Они оба расхохотались.
– А за пазухой надо сотни тысяч держать!
– Да я так и буду готовиться, Ермил Фомич.
– Пожалуй, и не хватит!..
Он ее жалел. С «дамами» Безрукавкин всегда бывал любезен, но Анну Серафимовну отличал особенно. Его влекли к ней, кроме наружности, ее деловая натура и «истовый» вид, умение держать себя. И по части «вопросов» можно с ней пройтись. Серьезные книжки любит читать, статейку ей укажешь – непременно прочтет, слушает его почтительно, спорит мало и, если с чем не согласна, возражает умно. Не раз и он жалел: почему не пришло ему на мысль присвататься к ней десять лет тому назад? Очень уж он сжился с своей холостой свободой. Все говорил: «Так-то лучше», да и не взвиделся, как пятьдесят семь годков стукнуло.
Анна Серафимовна встала и посмотрела, который час. Пора на обед к тетке. Ермил Фомич протянул ей обе руки и задержал ее еще минуты на две в гостиной.
– Когда же мы сядем рядком, – спросил он, – да потолкуем ладком?
– Забываете меня, заехали бы когда-нибудь. Я вечера все дома сижу.
– Какова статейка-то в последнем номере, а?

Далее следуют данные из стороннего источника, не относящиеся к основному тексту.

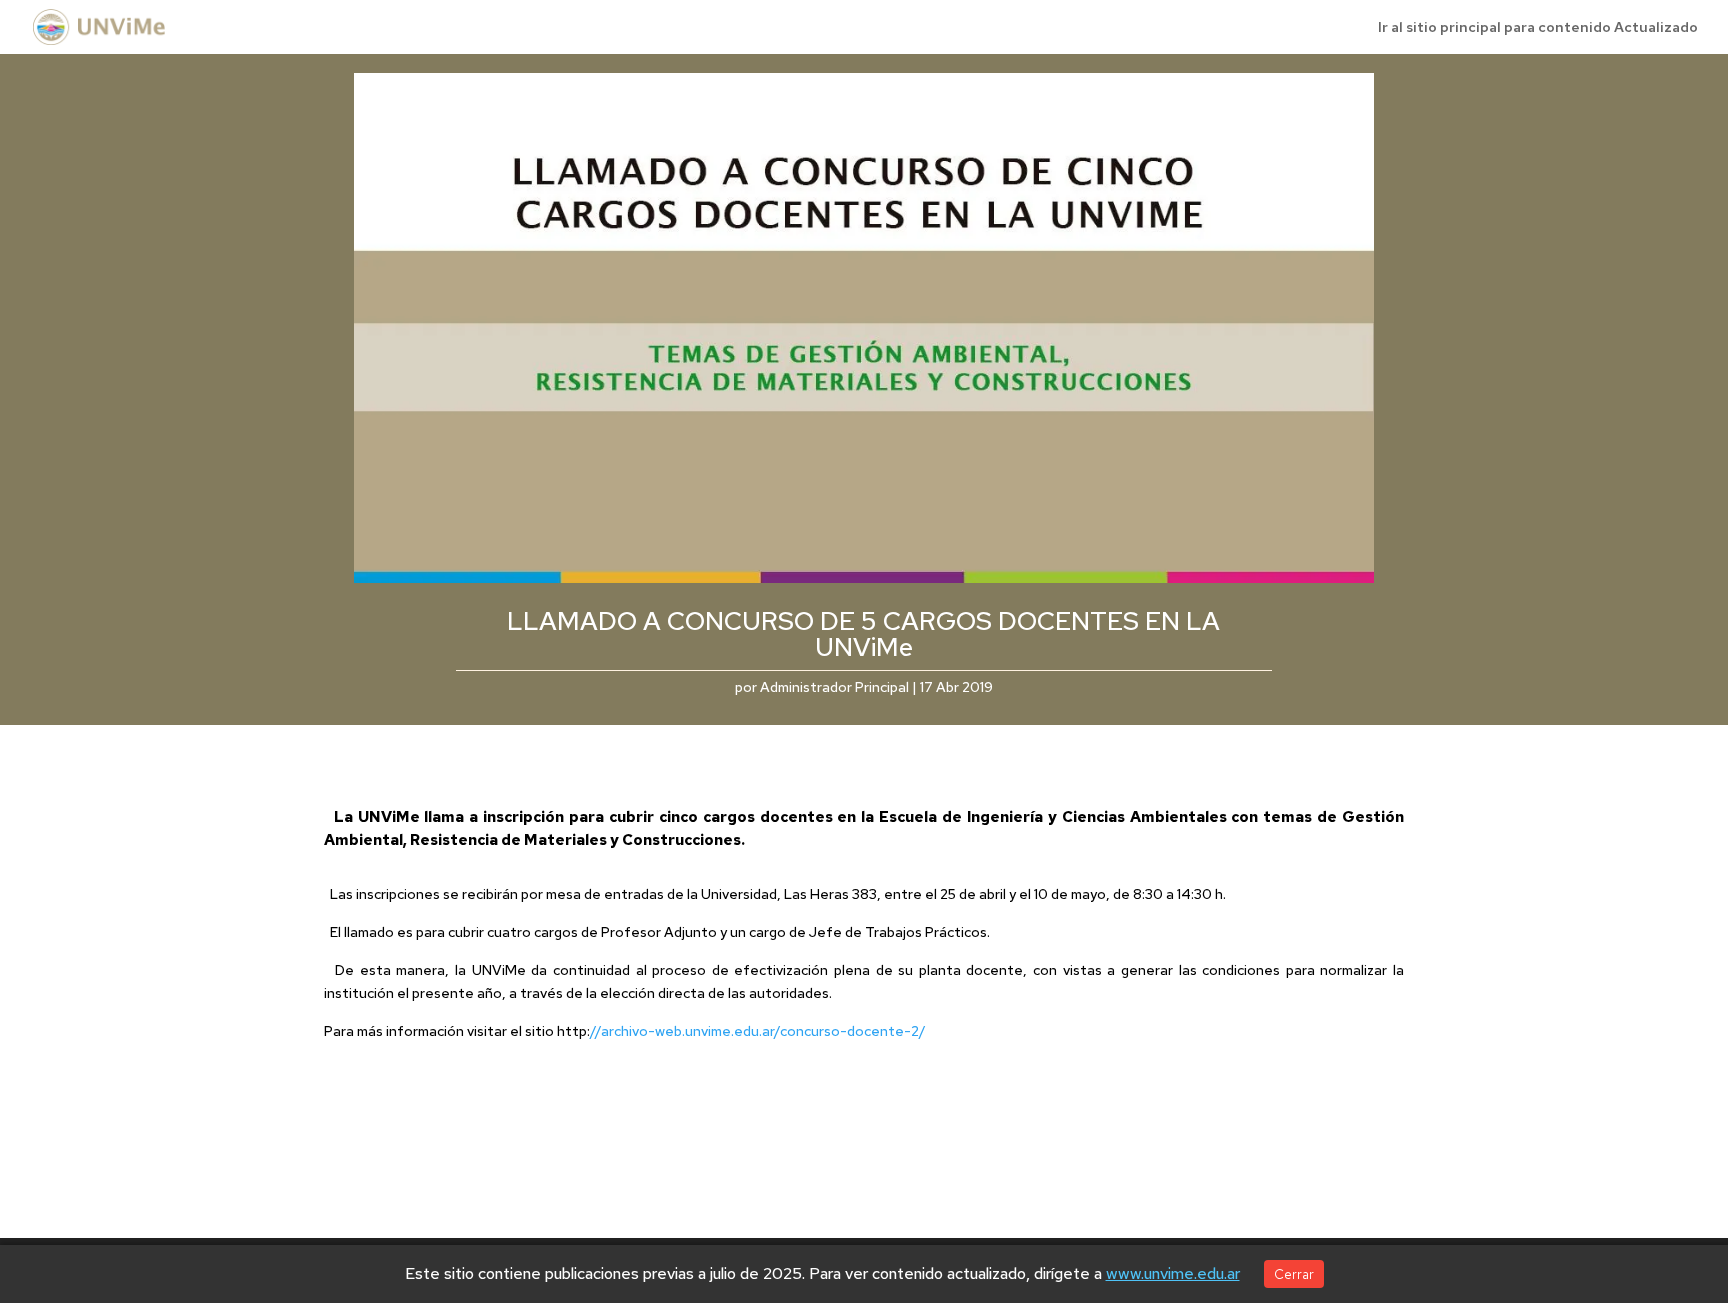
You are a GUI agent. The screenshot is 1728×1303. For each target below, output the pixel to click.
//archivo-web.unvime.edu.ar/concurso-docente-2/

Они перешли в его библиотеку.
– Не читала еще.
– А-а! Прочтите! Знамение времени! Вы раскусите, чем пахнет! Есть что-то такое, как бы это сказать… Протестация. Пришел конец нашему квасу-то. Мы шапками закидаем! Мы да мы! А вся Европа нам фигу кажет…
Безрукавкин быстро подошел к письменному столу и взял книгу журнала. Она была развернута. Он надел было очки и собрался прочитать Анне Серафимовне целую страницу.
«Батюшки!» – испугалась она и начала отступать к двери.
– Торопитесь? – спросил он с книжкой в руке.
– Да, извините, Ермил Фомич, спешу.
– Жаль, а тут вот есть одно выражение. Так у нас еще не писали. Я боялся – остановка будет месяца на четыре, однако до сих пор Бог миловал…
– Вот вы какой!.. – пошутила она.
– Я такой!.. Это точно. Из старых западников… У меня какие друзья-то были? Кто мне дорогу-то указал?.. Храни, мол, Ермил, наши… как бы это сказать… инструкции. Я и храню! Перед Европой я не кичусь! Наука…
Он не докончил и подбежал к этажерке с книгами.
– Эту вещицу не видали?
Глаза его заблестели, когда он поднес брошюру к лицу Анны Серафимовны. Она прочла заглавие.
– Интересно? – спросила она боязливым звуком. Ермил Фомич оглянул комнату и продолжал шепотом и немного в нос:
– Я, вы знаете, этих господ не признаю. Они чрез край хватили… Додумались до того, что наука, говорят, барское дело!.. Каково? Наука! А что бы мы без нее были?.. Зулусы или, как их еще… вот что теперь Станлей, американец, посещает… А есть два-три места… мое почтение! Я отметил красным карандашом.
Анна Серафимовна стояла уже в дверях передней.
– Ах да! Вам к спеху… Не хотите ли просмотреть брошюру?
– Боюсь, Ермил Фомич!
– Вы-то?.. Да вы смелее любого из нас.
– Где уж! Дай Бог со своей-то домашней политикой справиться.
– Ну, коли так, с Богом! Пожалуйте руку. А если что – не побрезгуйте, заверните в амбар.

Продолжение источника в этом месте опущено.